:: EXCERPTED TEXT ::
########################################

Install and Setup Kubectl:
Moving forward now we need to set up the kubectl also onto the EC2 instance.
$ curl -O https://s3.us-west-2.amazonaws.com/amazon-eks/1.27.1/2023-04-19/bin/linux/amd64/kubectl
$ chmod +x ./kubectl
$ mkdir -p $HOME/bin && cp ./kubectl $HOME/bin/kubectl && export PATH=$HOME/bin:$PATH
$ echo 'export PATH=$HOME/bin:$PATH' >> ~/.bashrc
$ kubectl version --short --client
Install and Setup eksctl:
Download and extract the latest release of eksctl following command.
$ ARCH=amd64
$ PLATFORM=$(uname -s)_$ARCH
$ curl -sLO "https://github.com/weaveworks/eksctl/releases/latest/download/eksctl_$PLATFORM.tar.gz"
$ tar -xzf eksctl_$PLATFORM.tar.gz -C /tmp && rm eksctl_$PLATFORM.tar.gz
$ sudo mv /tmp/eksctl /usr/local/bin
# Check the eksctl version.
$ eksctl version
Install Helm chart:
The next tool we need is Helm Chart. Helm is a package manager for Kubernetes, an open-source container orchestration platform. Helm helps you manage Kubernetes applications by making it easy to install, update, and delete them.
Install Helm Chart - Use the following script to install the helm chart -
$ curl -fsSL -o get_helm.sh https://raw.githubusercontent.com/helm/helm/main/scripts/get-helm-3
$ chmod 700 get_helm.sh
$ ./get_helm.sh
This way we install all AWS CLI, kubectl, eksctl, and Helm. Now we need to set up the Kubernetes Cluster setup. I am using the EKS Cluster service in AWS.
Creating an Amazon EKS cluster using eksctl:
Now in this step, we are going to Create Amazon EKS clusters using eksctl
You need the following to run the eksctl command:
Name of the cluster : my-eks-monitoring
Version of Kubernetes : --version 1.24
Region : --region us-east-1
Nodegroup name/worker nodes : --nodegroup-name worker-nodes
Node Type : --nodegroup-type t3.medium
Number of nodes: --nodes 2
Minimum Number of nodes: --nodes-min 2
Maximum Number of nodes: --nodes-max 3
Here is the eksctl command -
eksctl create cluster --name my-eks-monitoring --version 1.24 --region us-east-1 --nodegroup-name worker-nodes --node-type t3.medium --nodes 2 --nodes-min 2 --nodes-max 3
It took me 20 minutes to complete this EKS cluster. If you get any error for not having sufficient data for mentioned availability zone then try it again.
aws eks update-kubeconfig --name my-eks-monitoring
Verify the EKS Kubernetes cluster on AWS Console.
You can go back to your AWS dashboard and look for Elastic Kubernetes Service -> Clusters
Now we had to check in the same server in which we have installed all the utilities which are required for this project.

########################################

:: MATERIAL PROVIDED ::

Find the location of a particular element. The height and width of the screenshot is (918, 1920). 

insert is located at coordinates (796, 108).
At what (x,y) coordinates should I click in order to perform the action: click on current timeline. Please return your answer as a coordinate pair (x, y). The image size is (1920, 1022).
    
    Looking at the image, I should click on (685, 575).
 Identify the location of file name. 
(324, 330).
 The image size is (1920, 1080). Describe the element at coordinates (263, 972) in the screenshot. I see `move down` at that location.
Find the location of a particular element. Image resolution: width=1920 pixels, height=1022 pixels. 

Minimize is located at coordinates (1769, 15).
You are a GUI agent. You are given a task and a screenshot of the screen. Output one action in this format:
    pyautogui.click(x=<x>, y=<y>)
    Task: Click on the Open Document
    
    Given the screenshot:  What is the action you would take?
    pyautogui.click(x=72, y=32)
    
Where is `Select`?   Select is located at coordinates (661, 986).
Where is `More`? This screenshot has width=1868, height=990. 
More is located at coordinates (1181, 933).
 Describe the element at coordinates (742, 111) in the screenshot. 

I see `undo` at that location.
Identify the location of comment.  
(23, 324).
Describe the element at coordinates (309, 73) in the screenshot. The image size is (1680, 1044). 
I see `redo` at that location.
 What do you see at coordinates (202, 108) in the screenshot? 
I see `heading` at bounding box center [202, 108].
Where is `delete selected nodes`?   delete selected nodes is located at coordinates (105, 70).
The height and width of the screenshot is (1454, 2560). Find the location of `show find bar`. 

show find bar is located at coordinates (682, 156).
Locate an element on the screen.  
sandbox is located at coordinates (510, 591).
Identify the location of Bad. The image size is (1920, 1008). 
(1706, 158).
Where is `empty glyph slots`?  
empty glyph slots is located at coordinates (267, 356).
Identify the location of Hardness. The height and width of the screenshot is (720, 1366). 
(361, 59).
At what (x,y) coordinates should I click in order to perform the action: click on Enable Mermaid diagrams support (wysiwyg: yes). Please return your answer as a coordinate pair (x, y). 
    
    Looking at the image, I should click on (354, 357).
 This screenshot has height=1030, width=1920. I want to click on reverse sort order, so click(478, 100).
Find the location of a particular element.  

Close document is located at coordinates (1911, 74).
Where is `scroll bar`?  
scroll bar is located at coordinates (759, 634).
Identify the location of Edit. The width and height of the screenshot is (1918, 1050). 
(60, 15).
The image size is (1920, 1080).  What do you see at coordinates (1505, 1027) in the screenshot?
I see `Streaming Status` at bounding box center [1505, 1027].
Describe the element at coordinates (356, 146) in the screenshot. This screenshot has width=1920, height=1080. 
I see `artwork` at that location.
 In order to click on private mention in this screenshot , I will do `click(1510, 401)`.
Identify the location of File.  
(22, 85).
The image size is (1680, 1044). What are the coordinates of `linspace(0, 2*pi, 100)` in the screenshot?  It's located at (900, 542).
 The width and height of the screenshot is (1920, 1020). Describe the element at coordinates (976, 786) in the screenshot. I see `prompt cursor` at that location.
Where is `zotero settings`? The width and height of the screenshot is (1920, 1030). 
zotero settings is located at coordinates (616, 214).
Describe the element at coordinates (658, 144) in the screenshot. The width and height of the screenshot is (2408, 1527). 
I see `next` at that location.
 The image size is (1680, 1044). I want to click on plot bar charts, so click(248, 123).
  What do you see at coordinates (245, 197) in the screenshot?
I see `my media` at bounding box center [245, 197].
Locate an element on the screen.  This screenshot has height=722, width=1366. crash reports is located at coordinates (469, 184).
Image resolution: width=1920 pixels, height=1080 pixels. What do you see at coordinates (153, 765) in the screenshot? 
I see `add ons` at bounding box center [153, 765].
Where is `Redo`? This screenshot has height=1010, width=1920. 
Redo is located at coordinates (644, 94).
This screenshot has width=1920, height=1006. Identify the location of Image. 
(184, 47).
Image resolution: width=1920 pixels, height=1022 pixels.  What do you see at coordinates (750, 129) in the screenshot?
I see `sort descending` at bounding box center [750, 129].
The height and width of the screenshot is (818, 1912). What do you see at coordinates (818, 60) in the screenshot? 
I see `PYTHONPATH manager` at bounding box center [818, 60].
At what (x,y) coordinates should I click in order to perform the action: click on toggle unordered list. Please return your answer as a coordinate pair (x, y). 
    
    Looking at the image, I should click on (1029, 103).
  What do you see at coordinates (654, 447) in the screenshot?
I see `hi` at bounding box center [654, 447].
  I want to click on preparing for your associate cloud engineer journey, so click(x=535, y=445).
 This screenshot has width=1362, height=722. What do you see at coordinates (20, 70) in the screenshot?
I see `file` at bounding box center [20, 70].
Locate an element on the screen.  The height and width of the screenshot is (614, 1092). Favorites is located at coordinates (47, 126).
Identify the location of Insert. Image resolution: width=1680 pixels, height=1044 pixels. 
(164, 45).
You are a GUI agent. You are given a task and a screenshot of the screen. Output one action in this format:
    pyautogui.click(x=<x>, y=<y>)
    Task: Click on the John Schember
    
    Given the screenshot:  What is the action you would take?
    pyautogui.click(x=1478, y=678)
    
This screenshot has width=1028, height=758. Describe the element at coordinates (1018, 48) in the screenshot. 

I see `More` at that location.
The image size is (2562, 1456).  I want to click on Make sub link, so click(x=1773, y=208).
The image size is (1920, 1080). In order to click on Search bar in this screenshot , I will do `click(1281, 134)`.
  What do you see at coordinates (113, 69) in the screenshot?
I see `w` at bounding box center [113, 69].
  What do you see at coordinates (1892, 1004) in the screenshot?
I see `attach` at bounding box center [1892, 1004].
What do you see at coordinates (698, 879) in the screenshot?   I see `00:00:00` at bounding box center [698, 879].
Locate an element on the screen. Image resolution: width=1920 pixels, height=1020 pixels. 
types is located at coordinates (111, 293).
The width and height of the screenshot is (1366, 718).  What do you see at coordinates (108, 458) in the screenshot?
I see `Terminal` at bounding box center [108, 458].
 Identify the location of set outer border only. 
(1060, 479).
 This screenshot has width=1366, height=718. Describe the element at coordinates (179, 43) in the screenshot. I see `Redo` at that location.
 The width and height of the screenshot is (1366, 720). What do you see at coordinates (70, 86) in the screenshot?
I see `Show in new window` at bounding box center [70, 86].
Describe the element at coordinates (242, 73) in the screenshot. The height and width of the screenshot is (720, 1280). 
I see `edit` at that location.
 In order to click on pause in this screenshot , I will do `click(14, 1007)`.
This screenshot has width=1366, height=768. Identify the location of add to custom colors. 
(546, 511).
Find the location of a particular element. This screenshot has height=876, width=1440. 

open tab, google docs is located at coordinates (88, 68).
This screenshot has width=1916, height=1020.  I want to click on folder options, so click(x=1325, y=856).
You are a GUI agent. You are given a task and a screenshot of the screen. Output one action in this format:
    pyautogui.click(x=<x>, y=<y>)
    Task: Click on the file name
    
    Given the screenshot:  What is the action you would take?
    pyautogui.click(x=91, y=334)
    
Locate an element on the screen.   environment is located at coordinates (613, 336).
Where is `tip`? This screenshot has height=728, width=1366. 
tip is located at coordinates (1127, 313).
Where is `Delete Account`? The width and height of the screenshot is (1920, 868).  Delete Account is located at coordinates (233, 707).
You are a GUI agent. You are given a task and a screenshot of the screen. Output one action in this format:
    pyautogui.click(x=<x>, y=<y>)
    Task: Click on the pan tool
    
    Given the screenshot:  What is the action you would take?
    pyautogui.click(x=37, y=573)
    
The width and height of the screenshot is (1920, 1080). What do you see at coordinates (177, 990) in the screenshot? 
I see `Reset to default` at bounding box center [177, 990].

########################################

:: REQUIREMENTS ::
(a) From the entries, copy out the stretch from the line containing "This screenshot has width=1028, height=758." through the line containing "center [108, 458].", unchanged.
(b) Carry on the walkthrough for setting up kubectl, eksctl, Helm and an EKS cluster from the point where it stops.

:: SOLVED TASKS ::
(a)
This screenshot has width=1028, height=758. Describe the element at coordinates (1018, 48) in the screenshot. 

I see `More` at that location.
The image size is (2562, 1456).  I want to click on Make sub link, so click(x=1773, y=208).
The image size is (1920, 1080). In order to click on Search bar in this screenshot , I will do `click(1281, 134)`.
  What do you see at coordinates (113, 69) in the screenshot?
I see `w` at bounding box center [113, 69].
  What do you see at coordinates (1892, 1004) in the screenshot?
I see `attach` at bounding box center [1892, 1004].
What do you see at coordinates (698, 879) in the screenshot?   I see `00:00:00` at bounding box center [698, 879].
Locate an element on the screen. Image resolution: width=1920 pixels, height=1020 pixels. 
types is located at coordinates (111, 293).
The width and height of the screenshot is (1366, 718).  What do you see at coordinates (108, 458) in the screenshot?
I see `Terminal` at bounding box center [108, 458].

(b)
In the same server run these commands to check whether the cluster is running fine or not.
$ kubectl get all --all-namespaces
Installing the Kubernetes Metrics Server:
Alright, the next step would be to install the Kubernetes Metrics server onto the Kubernetes cluster so that Prometheus can collect the performance metrics of Kubernetes.
Deploy the Metrics Server with the following command:
kubectl apply -f https://github.com/kubernetes-sigs/metrics-server/releases/latest/download/components.yaml
$ kubectl get deployment metrics-server -n kube-system
Verify that the metrics-server deployment is running the desired number of pods with the following command.
Dockerizing Nodejs Application:
I am pasting the link below for the application code. I am using this Nodejs Application for this project.
Then we need to create a Dokcerfile for the above application which we want to use in the Prometheus and Grafana for metrics scraping.
# Set the base image to use for subsequent instructions
FROM node:alpine
# Set the working directory for any subsequent ADD, COPY, CMD, ENTRYPOINT,
# or RUN instructions that follow it in the Dockerfile
WORKDIR /usr/src/app
# Copy files or folders from source to the dest path in the image's filesystem.
COPY package*.json /usr/src/app/
COPY . /usr/src/app/
# Execute any commands on top of the current image as a new layer and commit the results.
RUN npm install --production
# Define the network ports that this container will listen to at runtime.
EXPOSE 3000
# Configure the container to be run as an executable.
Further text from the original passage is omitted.